Soprattutto quest’anno. 

Perché Tadej Pogacar quest’anno pedala al Giro d’Italia spinto da quell’idea, spesso estemporanea, di fare la storia del ciclismo. Di rendere questo 2024 uno di quegli anni che ci ricorderemo a lungo, che tutti gli appassionati, anche quelli che verranno, ricorderanno a lungo. Tipo il 1949, o il 1964, o il 1970, o il 1982 o il 1987, o il 1992, o ancora, e nel nostro paese soprattutto, il 1998. Gli anni di Fausto Coppi, di Jacques Anquetil, di Eddy Merckx, di Bernard Hinault, di Stephen Roche, di Miguel Indurain, di Marco Pantani. Gli anni di quell’incredibile evento sportivo capace di avvicinare la Francia e l’Italia, di decretarne un’inattesa e non preventivata unione, di renderli parte di un’unica e meravigliosa storia che non prevede confini o nazionalismi. E di innalzare chi riesce in questa missione (quasi) impossibile a un livello superiore nella storia di questo sport. Perché vincere Giro d’Italia e Tour de France nello stesso anno, anzi in tre mesi, non è solo una prova improba contro gli altri, è soprattutto una prova improba contro se stessi. 
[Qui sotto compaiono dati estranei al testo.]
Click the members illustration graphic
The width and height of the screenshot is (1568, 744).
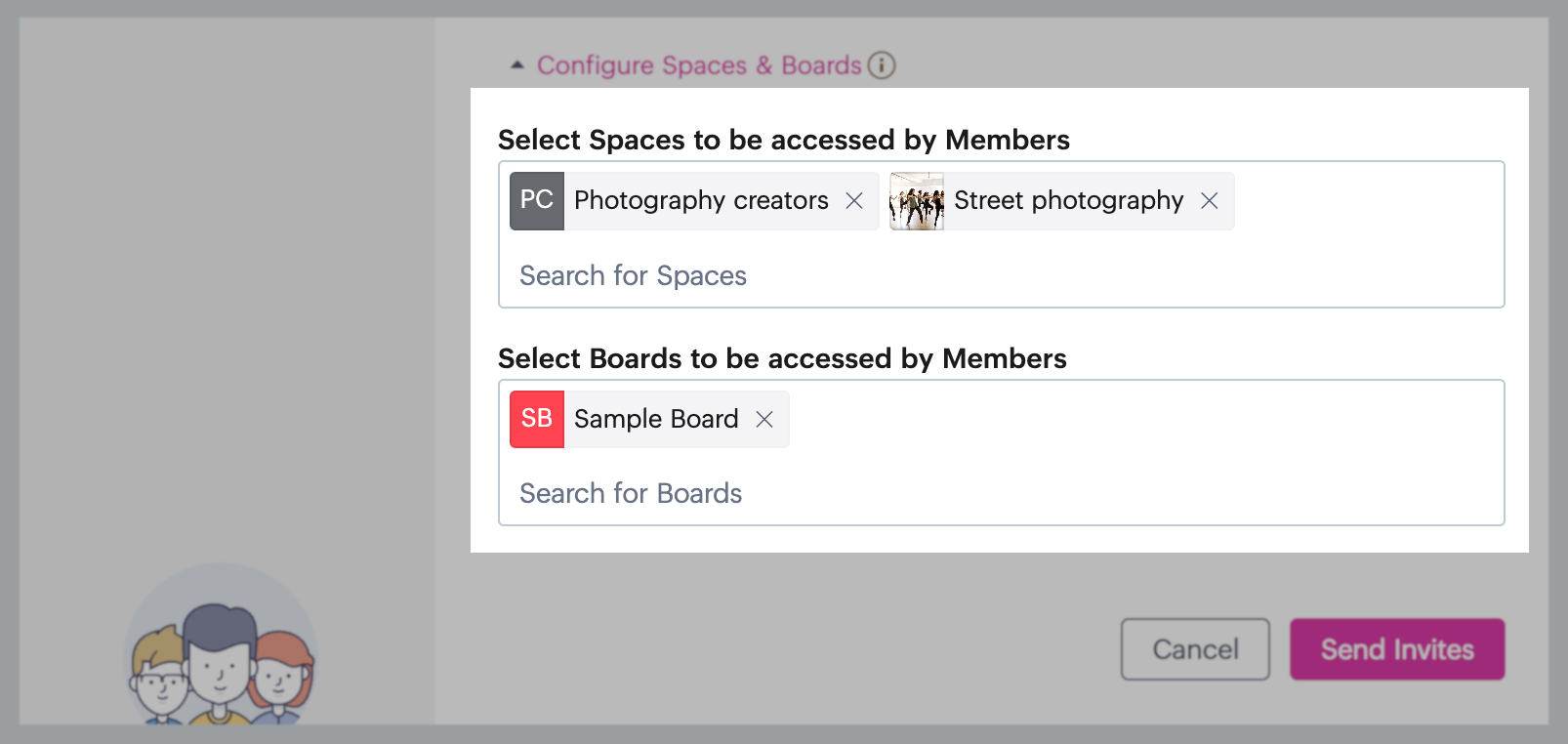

Pochi giorni dopo la fine del Tour de France del 1961, in un’intervista a L’Équipe, Jacques Anquetil raccontò che “se la Grande Boucle è una sfida contro tutti i migliori ciclisti, nella quale serve essere il migliore tra i migliori, al Giro d’Italia non basta essere il più forte, serve avere anche la capacità di tenere a bada l’imponderabile”. Perché, spiegava il campione francese, “forse al Giro non ci sono tutti i migliori atleti in circolazione, ma c’è qualcosa che al Tour non c’è: la sensazione, forse la certezza, che arriverà l’imprevisto che la complica la corsa rendendola assurda”. 

E questo perché il Tour de France è una corsa di spazi, il Giro d’Italia è soprattutto una corsa di attraversamenti: è un susseguirsi di paesi, a volte piccoli, a volte grandi, a volte immensi perché diffusi e in successione. Tre settimane e ventuno giorni che sono una trappola continua. Non lo si gestisce il Giro, serve domarlo, cavalcarlo dal primo all’ultimo chilometro senza distrarsi nemmeno un secondo. 
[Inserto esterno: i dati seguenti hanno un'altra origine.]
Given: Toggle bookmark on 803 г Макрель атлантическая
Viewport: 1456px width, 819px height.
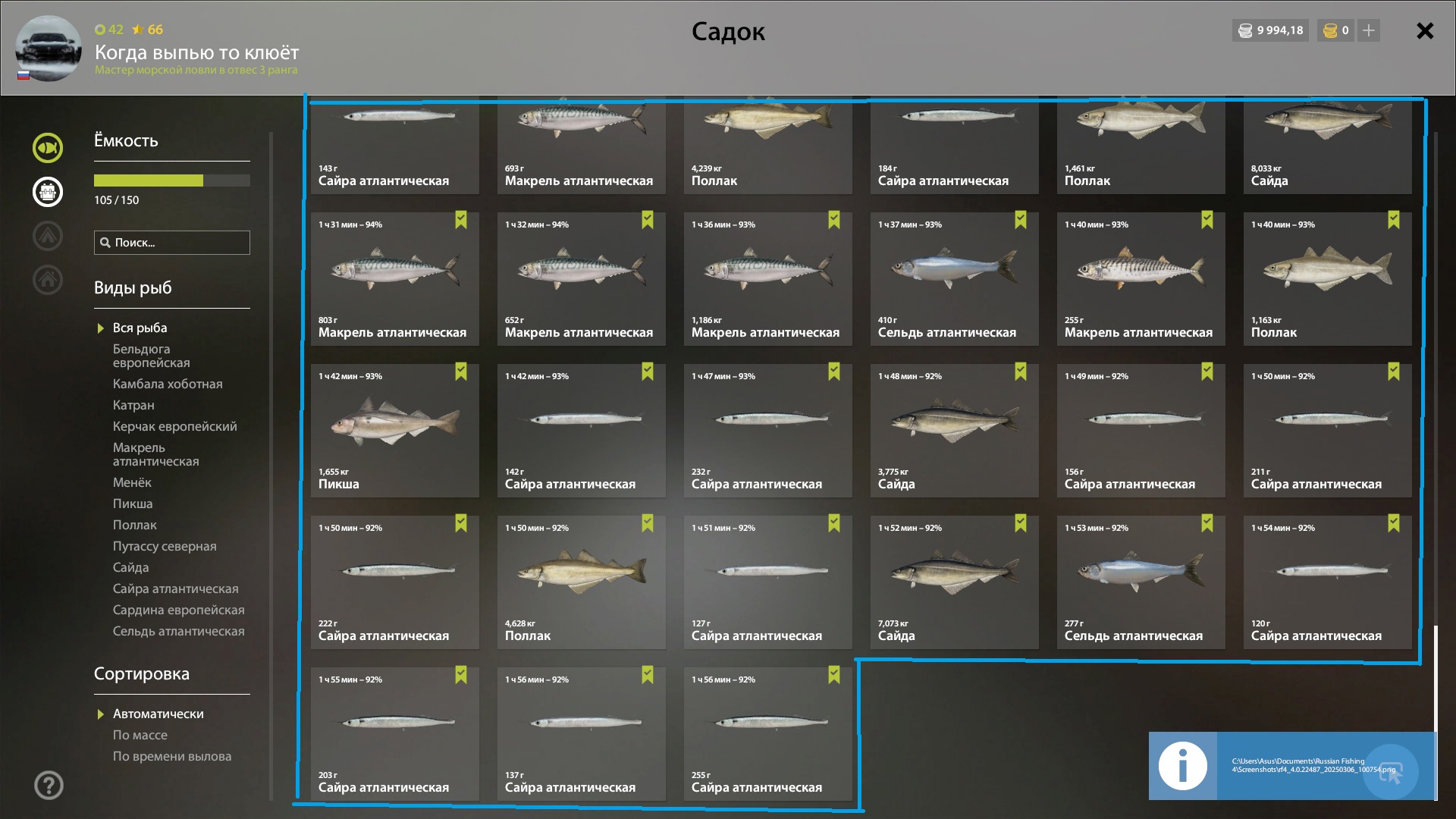Looking at the screenshot, I should [461, 220].
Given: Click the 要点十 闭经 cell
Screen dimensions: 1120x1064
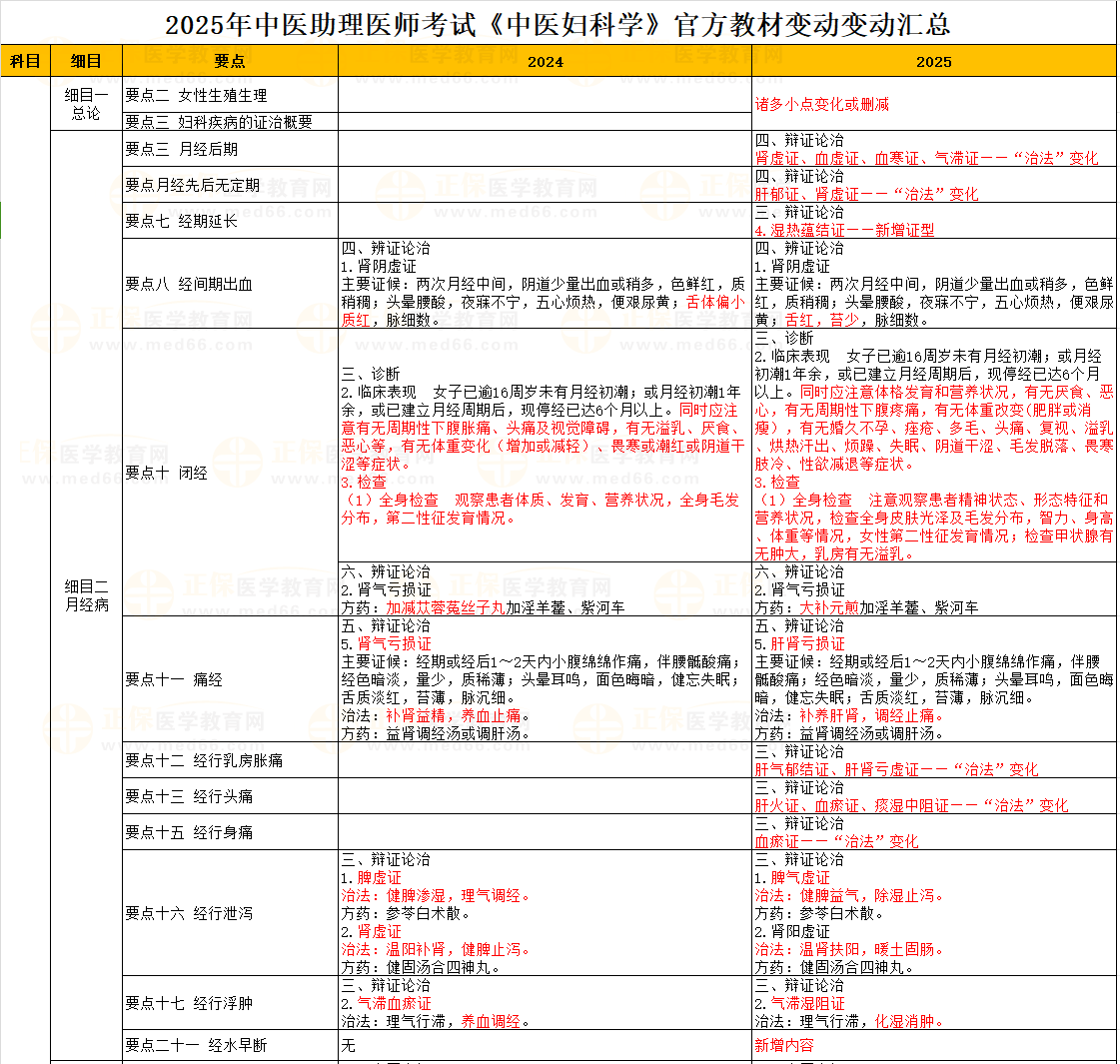Looking at the screenshot, I should tap(167, 473).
Il Giro d’Italia è la miglior rappresentazione del nostro paese, senz’altro la più sincera. Riflette tutte le bellezze e i problemi dello stato nel quale viviamo e premia chi riesce ad adattarcisi meglio. Perché, in fondo, è proprio questa l’unicità della corsa rosa: anche i migliori corridori al mondo devono adattarsi a essa, nonostante tutti i tentativi della corsa di adattarsi a loro. 
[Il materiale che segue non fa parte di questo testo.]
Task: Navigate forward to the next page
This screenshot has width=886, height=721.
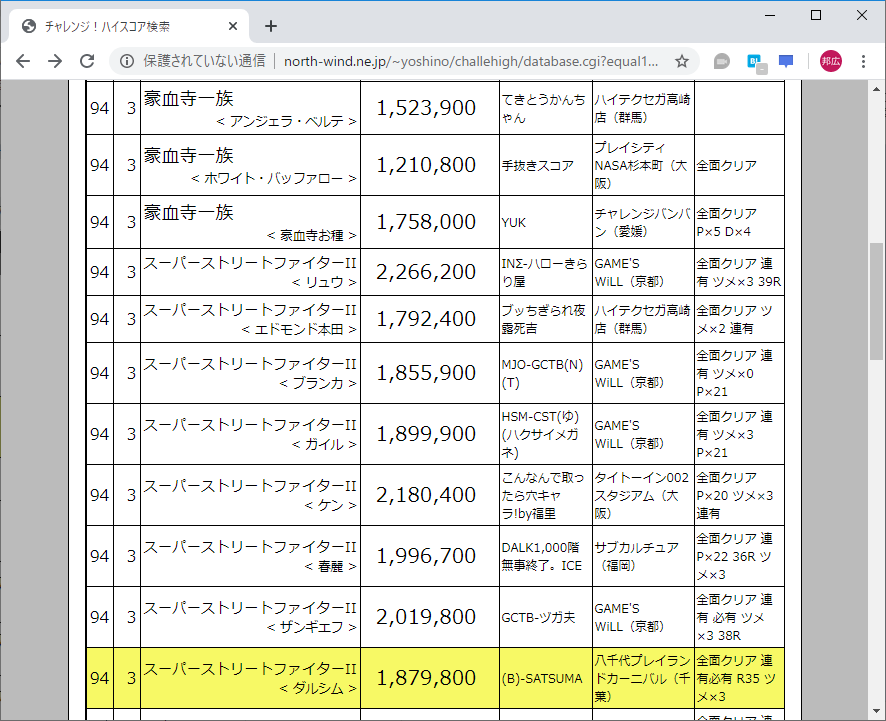Action: [54, 61]
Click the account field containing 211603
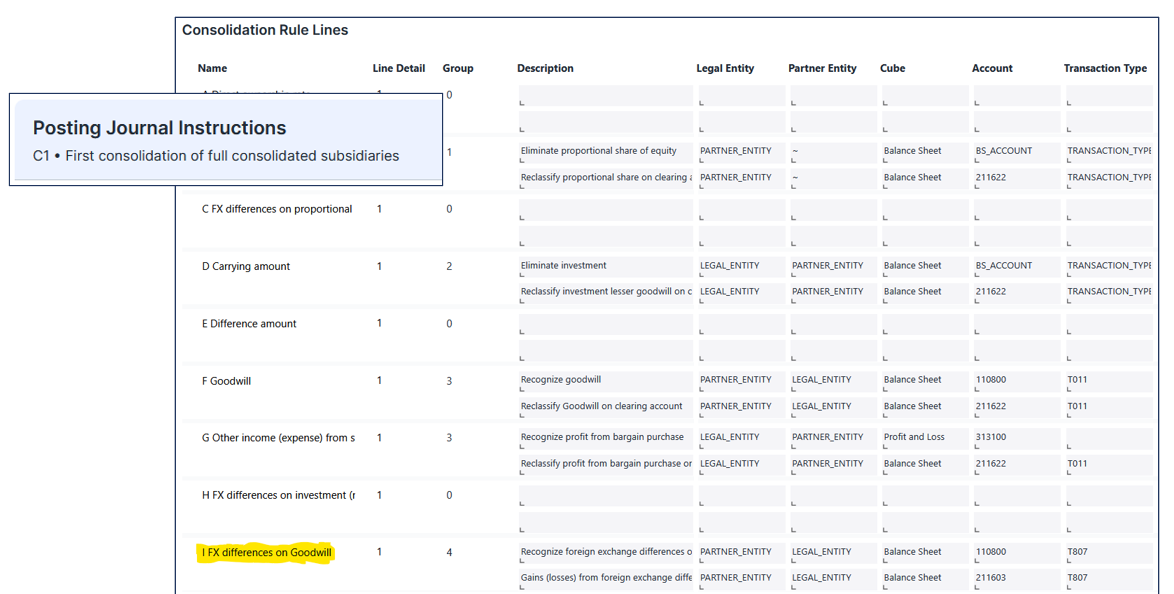Viewport: 1174px width, 594px height. [x=1015, y=578]
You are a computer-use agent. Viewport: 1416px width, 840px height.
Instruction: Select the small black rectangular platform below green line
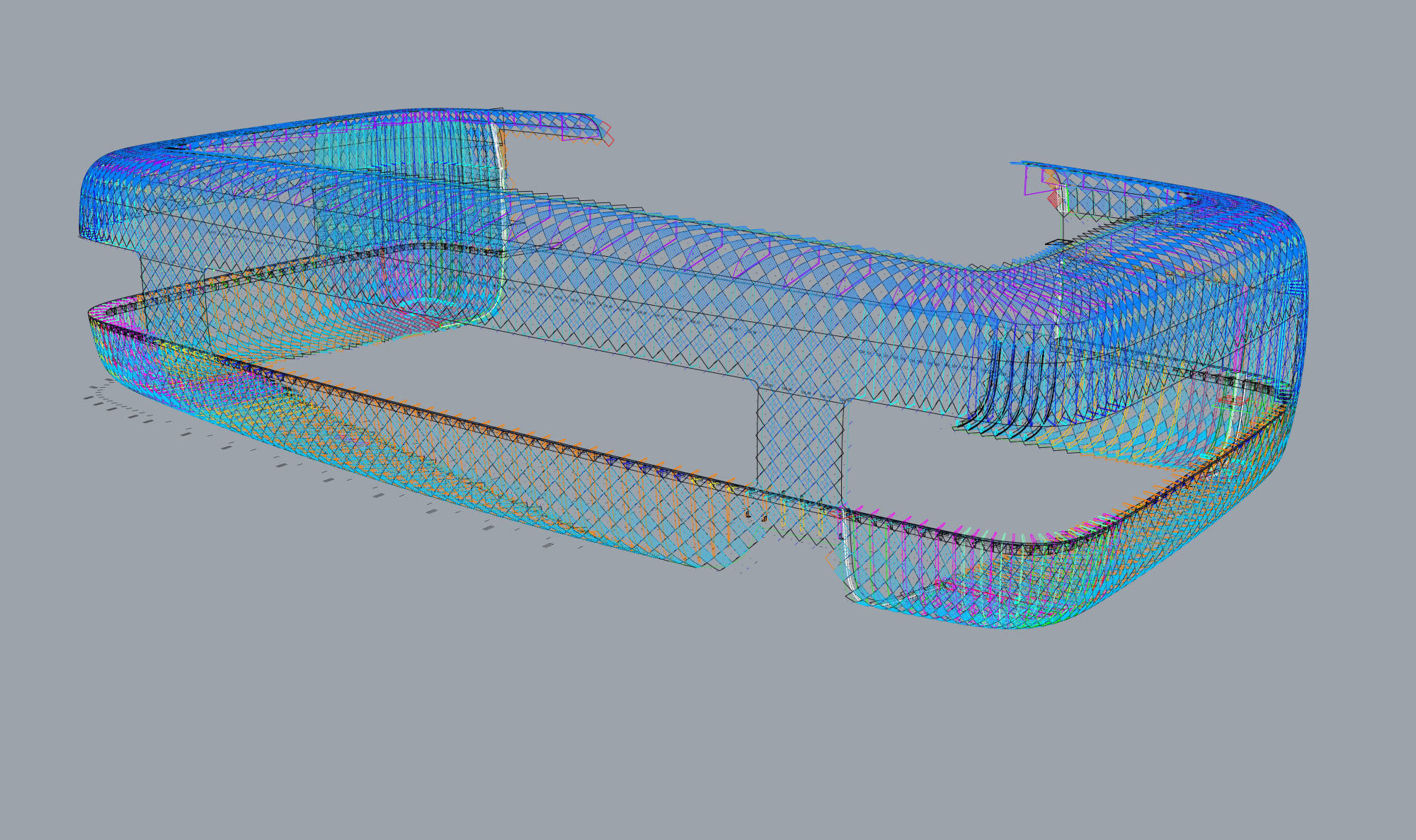pyautogui.click(x=1058, y=242)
Tadej Pogacar è un uomo sveglio, uno che non ha mai avuto problemi ad adattarsi alle corse, a cambiare piani, a ricostruire un canovaccio da seguire. È soprattutto un corridore che sa che il miglior modo per stare lontano dai guai è quello di avere il minor numero possibile di gente attorno. E il prima possibile. Gli organizzatori non aspettano altro che questo. Non vogliono altro che questo. Una ragione per poter credere che quello che abbiamo visto negli ultimi Tour de France possa andare in scena anche sulle strade del Giro d’Italia.